Great work @mvindiola1! Now that you've verified this actually learns, I'll get to work on merging in my final changes and rebasing.

smorad · 2021-05-17T16:58:25Z

@sven1977 this requires the dnc package. Should I include it in the rllib requirements.txt or would you rather not? Unit test won't pass if the package is not installed.

smorad · 2021-05-17T19:34:49Z

I'm also finding that IMPALA is nearly useless in solving this, but A2C seems to be doing much better. On master, PPO just hangs indefinitely and never completes a training loop.

All the runs are IMPALA except for one, see if you can guess which!

@sven1977 Is it possible there is a bug in IMPALA dealing with recurrent models? A2C and IMPALA implementations are quite similar, aren't they?

Once you're ok with the changes, I think we are ready to merge.

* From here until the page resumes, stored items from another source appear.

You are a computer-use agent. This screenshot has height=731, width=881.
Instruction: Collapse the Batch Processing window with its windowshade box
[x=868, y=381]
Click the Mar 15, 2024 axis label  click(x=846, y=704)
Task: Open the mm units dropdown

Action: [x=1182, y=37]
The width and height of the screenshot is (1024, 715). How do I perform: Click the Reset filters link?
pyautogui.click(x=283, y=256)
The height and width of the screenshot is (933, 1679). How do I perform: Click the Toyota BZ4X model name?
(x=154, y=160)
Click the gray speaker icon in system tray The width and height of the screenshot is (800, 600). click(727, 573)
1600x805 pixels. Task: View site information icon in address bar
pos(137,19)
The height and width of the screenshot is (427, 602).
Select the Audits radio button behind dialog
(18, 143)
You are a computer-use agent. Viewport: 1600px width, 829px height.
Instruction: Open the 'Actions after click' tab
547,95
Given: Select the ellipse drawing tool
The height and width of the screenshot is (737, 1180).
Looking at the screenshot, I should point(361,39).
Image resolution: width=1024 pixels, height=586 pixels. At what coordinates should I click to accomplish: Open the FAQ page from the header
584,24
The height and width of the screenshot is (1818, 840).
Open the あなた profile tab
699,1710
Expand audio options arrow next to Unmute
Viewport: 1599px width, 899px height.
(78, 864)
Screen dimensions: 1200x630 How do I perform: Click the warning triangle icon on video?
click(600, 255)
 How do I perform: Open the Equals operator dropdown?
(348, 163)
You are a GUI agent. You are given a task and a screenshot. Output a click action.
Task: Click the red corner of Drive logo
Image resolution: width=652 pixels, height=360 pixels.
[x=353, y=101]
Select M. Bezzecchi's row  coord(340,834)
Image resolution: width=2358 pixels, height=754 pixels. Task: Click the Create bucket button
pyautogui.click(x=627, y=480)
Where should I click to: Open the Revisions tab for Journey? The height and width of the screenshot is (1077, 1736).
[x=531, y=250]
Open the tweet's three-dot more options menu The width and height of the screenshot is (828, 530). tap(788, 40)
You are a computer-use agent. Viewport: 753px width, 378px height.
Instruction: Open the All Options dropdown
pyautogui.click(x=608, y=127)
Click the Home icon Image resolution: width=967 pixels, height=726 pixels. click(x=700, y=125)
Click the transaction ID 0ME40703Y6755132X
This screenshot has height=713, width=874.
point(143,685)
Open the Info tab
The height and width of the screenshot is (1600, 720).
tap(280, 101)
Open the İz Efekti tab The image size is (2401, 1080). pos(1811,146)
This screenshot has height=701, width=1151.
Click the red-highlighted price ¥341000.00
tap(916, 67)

mvindiola1 · 2021-05-18T17:06:38Z

@smorad,

We seem to be approaching the preprocessing differently. I am using the preprocessing layer to expand the values stored in the DNC where as you are storing entries that match the size of the observation space.
In the plots below I changed the code to do the first approach and ran with yesterday's nightly build.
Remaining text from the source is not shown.